Although El Fabiolo is yet another triumph for French breeding, being by Haras d'Annebault stallion Spanish Moon, his breeder is very much British. Despite having spent most of his working life in France, Dunn was born and bred in Sussex, and still just about has the accent to prove it.  

It could be said that Dunn has the pedigree to succeed in National Hunt racing as his father was Tommy Dunn, a successful jump jockey who enjoyed a fruitful association with William Head, father of Alec and grandfather of Freddy.  

Tommy rode Evohé II to three wins in the Grand Prix d'Automne, and was also aboard the same horse when he won the French Champion Hurdle in 1938. Being born in Sussex also put Dunn in close proximity with another significant name from yesteryear in Auriol Sinclair, the first woman to train 100 winners. 

“I was born down in Sussex but left for France to serve an apprenticeship when I was 15 or 16 and I’ve been here ever since,” he says. “When I was a schoolboy I used to go up to Auriol Sinclair’s. She was very good and took me in and taught me to ride. My inclination was to become a jockey so off I went to France and did a full apprenticeship. 

“I don’t think I was really cut out for riding though. I’d always been interested in the breeding side, however, so once I’d failed at being a jockey I still wanted to be with horses so I went on a stud course. From there I got a job with Noël Pelat, who had Haras de la Croix Sonnet. He gave me a chance and I was there for 15 years.”  

Dunn eventually branched out on his own. Although he admits to a tricky start at Val Sery, just south of Lisieux, he said things began to turn when he took ownership of the Niniski mare Snowdrop in the early 1990s. He didn’t know it at the time, but this was the first step towards breeding El Fabiolo.  

“We had a bit of a difficult start but, as so often happens in breeding, things started to pick up after a bit of time,” he says. “We had a few boarders and a few of my own mares. It was very small but things started going right for me when Ted Bartholomew, who used to train for Sir Robin McAlpine, put me in line for a good mare that he had called Snowdrop. Once you’ve got the right mare then everything starts to become much more simple.”  

Dunn bred four winners from Snowdrop, three of whom gained black type. The best of those was Silver Cross, who won the Listed Prix Policeman, was second to Hurricane Run in the Prix Hocquart and was among the field in Shamardal’s Prix du Jockey Club.

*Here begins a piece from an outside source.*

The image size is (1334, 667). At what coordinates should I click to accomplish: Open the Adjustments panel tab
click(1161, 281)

Dunn went on to stand Silver Cross at stud and was rewarded for keeping the faith as he bred three black-type winners by the son of Kahyasi. However, other breeders didn’t necessarily share his enthusiasm as Silver Cross sired just 24 foals before succumbing to colic after just four seasons.  

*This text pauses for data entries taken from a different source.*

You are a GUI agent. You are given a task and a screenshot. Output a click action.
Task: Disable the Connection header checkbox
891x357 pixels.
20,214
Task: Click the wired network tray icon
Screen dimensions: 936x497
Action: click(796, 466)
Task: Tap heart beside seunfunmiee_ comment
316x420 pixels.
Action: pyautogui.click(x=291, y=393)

Silver Cross (noseband) chases home Hurricane Run in the Prix Hocquart
Silver Cross (noseband) chases home Hurricane Run in the Prix Hocquart

“We wanted to stand him as a stallion but he was right down in Brittany and didn’t get much support,” says Dunn. “Silver Cross might’ve got away with it but unfortunately he died of colic after four years at stud. He was by Kahyasi and we thought standing him was a good idea, but it’s difficult to send a horse like that to stud because you don’t get much support. Although it’s understandable really, it’s all about fashion.” 

It was the desire to support Silver Cross that led Dunn to Sainte Mante, who turned out to be the dam of El Fabiolo. Even before she produced the top-class two-mile chaser she did Dunn a good turn, as two of Silver Cross’s black-type winners are siblings to El Fabiolo, namely Cross In Hand, a Listed winner at Auteuil, and Tommy Silver, whose six victories for Paul Nicholls include the Listed Scottish Triumph Hurdle.  

Although the daughter of Saint Des Saints has been a revelation at stud, Dunn doesn’t claim any amazing foresight in spotting a budding National Hunt blue hen.  

“I was always friendly with Patricia Butel and she had an owner that had a mare and they didn’t know what to do with her, so I put an offer in,” he says as he explains how he came to own the dam. “It was just one of those opportunities that come along and you go with it. The Saint Des Saints element appealed, but I wanted to support Silver Cross and that’s basically the reason I bought Sainte Mante.”  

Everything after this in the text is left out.